Sanbonmatsu believes this inequity in giving is partly a result of the strategy of campaigns.
“I know that when we think about who is mobilized to turn out to vote, the parties and candidates will look at who voted last time,” she said. “So to the extent that fundraisers are looking at donor lists from last time, you’re going to be less likely to see women on those lists. And so I think that there is some inertia there.”
The economy could also be a factor — at least in the current environment where small-dollar donations are getting harder to wrangle. In 2022, for instance, the pay gap between men and women was still significant, with women earning 82 percent of what men earned, according to a Pew Research Center analysis.
“We know that women earn less, that they command less wealth, and I think that that means they have less income to give to politics,” said Sanbonmatsu. “So if there’s a gender gap in pay, if there are gender differences in wealth, then those are going to have implications for who can contribute and whose voices are heard ultimately in our system.”
Still, the CAWP report isn’t all doom and gloom. At the state level from ’19-’22, the proportion of top fundraising candidates in mixed-gender, non-incumbent primaries who were women was 51 percent for Republicans and 52 percent for Democrats.
For Republican women, that’s an even more significant accomplishment because women make up a smaller percentage of female, state-level legislative politicians. To wit, the report notes that 34 percent of all women state legislators are Republicans and 66 percent are Democrats. Moreover, only 4 in 26 Republican governors are female.
This is noteworthy because the report found that female donors are more likely to give to female candidates — in both parties.
Now, part of the solution to finding more female donors, according to Sanbonmatsu, is to “elevate giving to the same status as voting.”
“In terms of messaging, in terms of trying to persuade women to get involved in this way, I think it’s important to demonstrate that giving is part of politics just as voting is,” she said. “One of the reasons why women might become more interested in giving is when we connect who gives and who runs.
“So we know that we can cast ballots for candidates who are running, but how do those candidates get on the ballot [in the first place] so that we can [vote] for them? They need resources. And so I think helping connect in the eyes of potential donors the relationship between resources and candidacy” is important.
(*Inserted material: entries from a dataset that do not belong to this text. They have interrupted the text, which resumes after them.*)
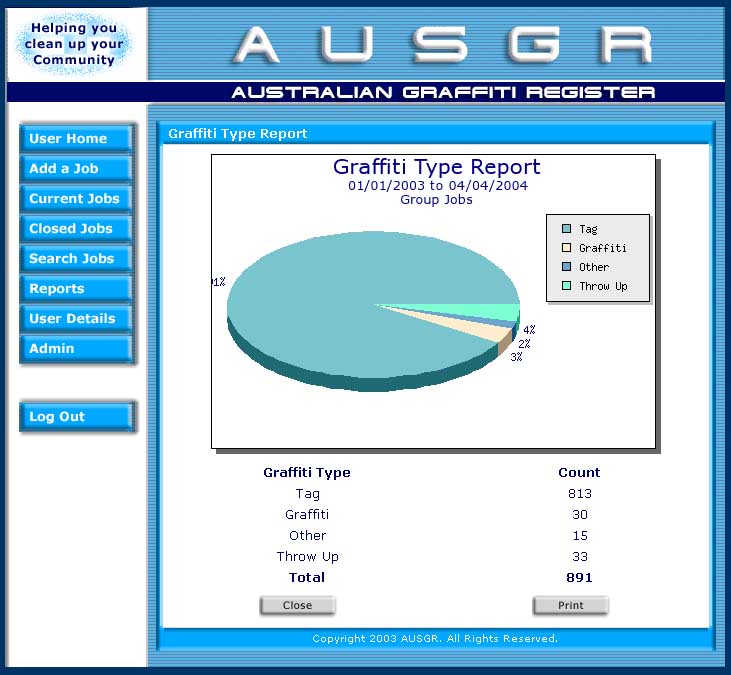The image size is (731, 675).
Task: Open User Details page
Action: [x=76, y=319]
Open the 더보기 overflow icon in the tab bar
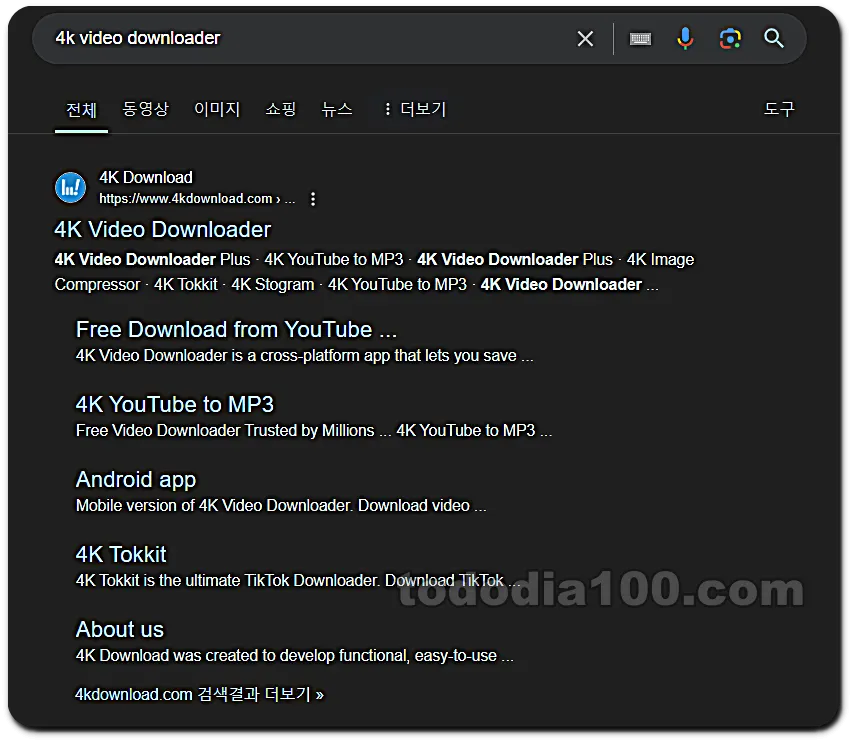852x741 pixels. (387, 109)
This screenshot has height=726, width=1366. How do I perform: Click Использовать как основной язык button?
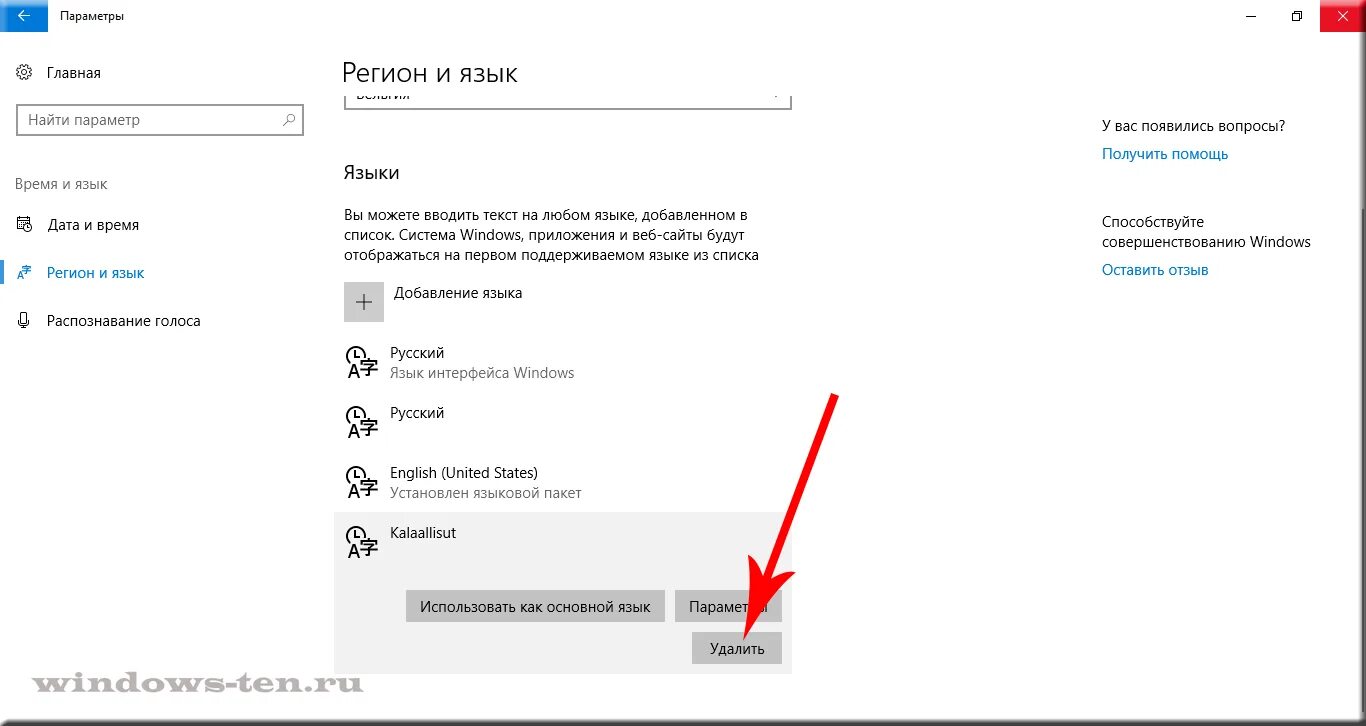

She added: “We know that women don’t always run because they lack the resources. So I think that when women have preferences about who should run, who’d be a good leader, those people need support early on. And part of that is financial.”
Some other successful strategies include giving circles and female giving networks to drive donations to female candidates.
“I think that it is something that could benefit women candidates broadly,” she said.